_EXERCISE:_
Extract each line below that contains the word "screenshot", and copy every such line in full.

_RECORD LIST:_

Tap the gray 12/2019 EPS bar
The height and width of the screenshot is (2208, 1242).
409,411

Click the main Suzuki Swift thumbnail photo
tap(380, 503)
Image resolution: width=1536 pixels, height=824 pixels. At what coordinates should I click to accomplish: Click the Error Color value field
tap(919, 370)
* * *
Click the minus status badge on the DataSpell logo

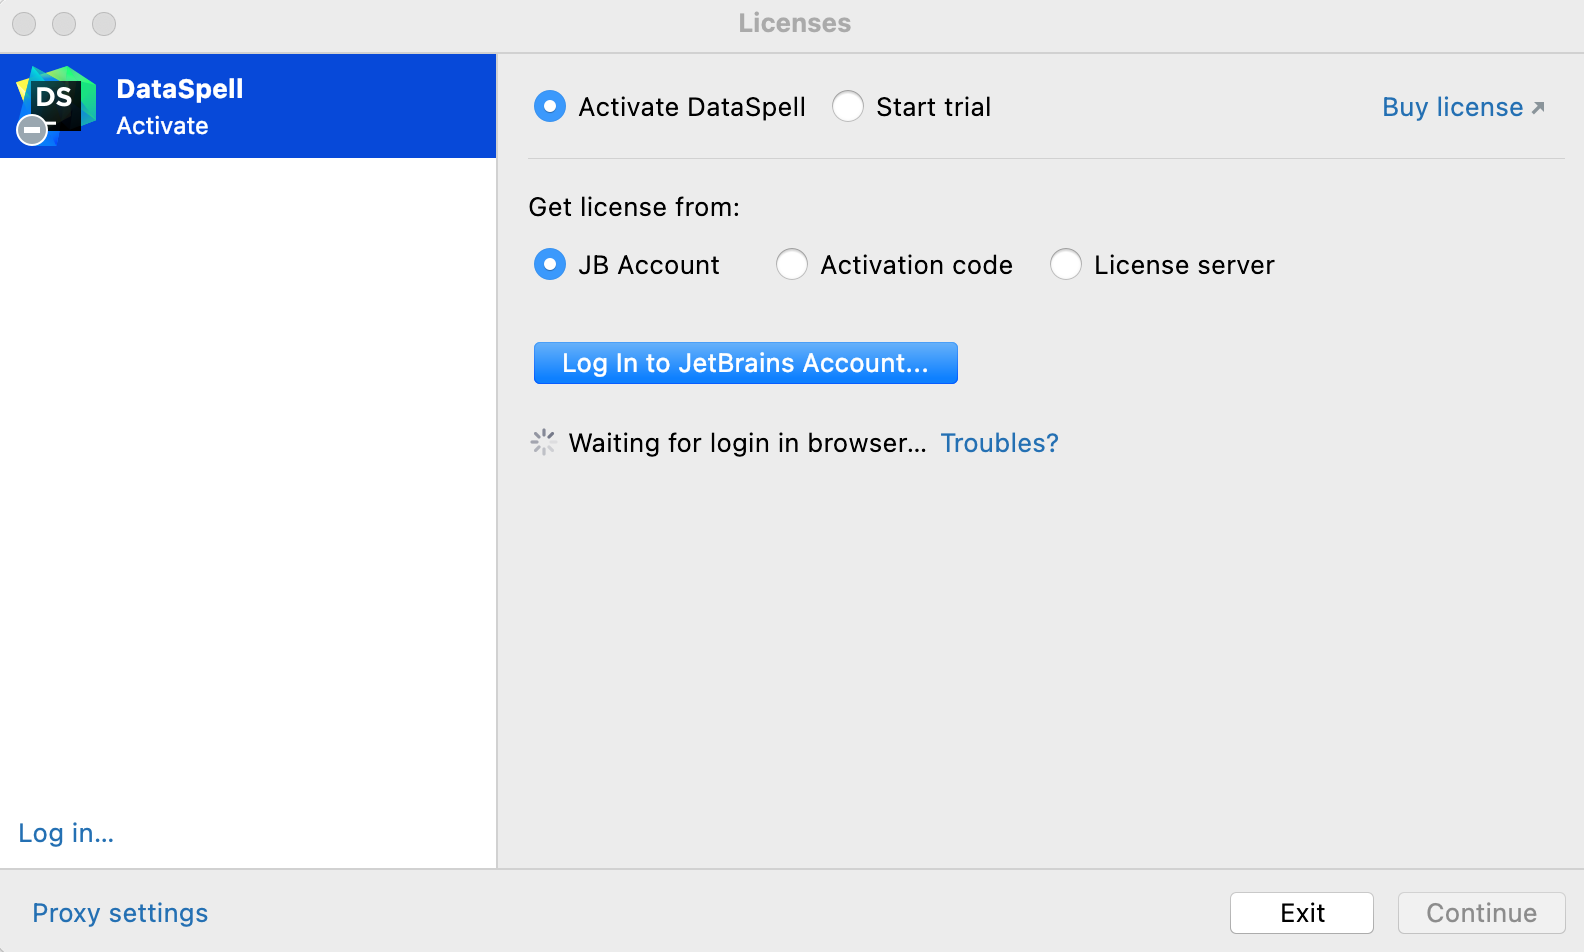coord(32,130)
* * *
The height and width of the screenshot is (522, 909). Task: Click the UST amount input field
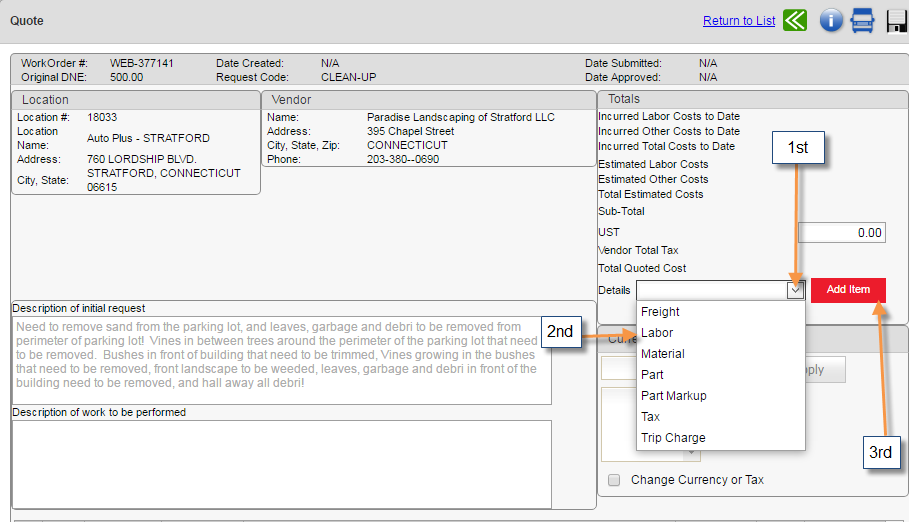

_REPLY:_
The height and width of the screenshot is (2208, 1242).
The height and width of the screenshot is (522, 909). Task: Click the UST amount input field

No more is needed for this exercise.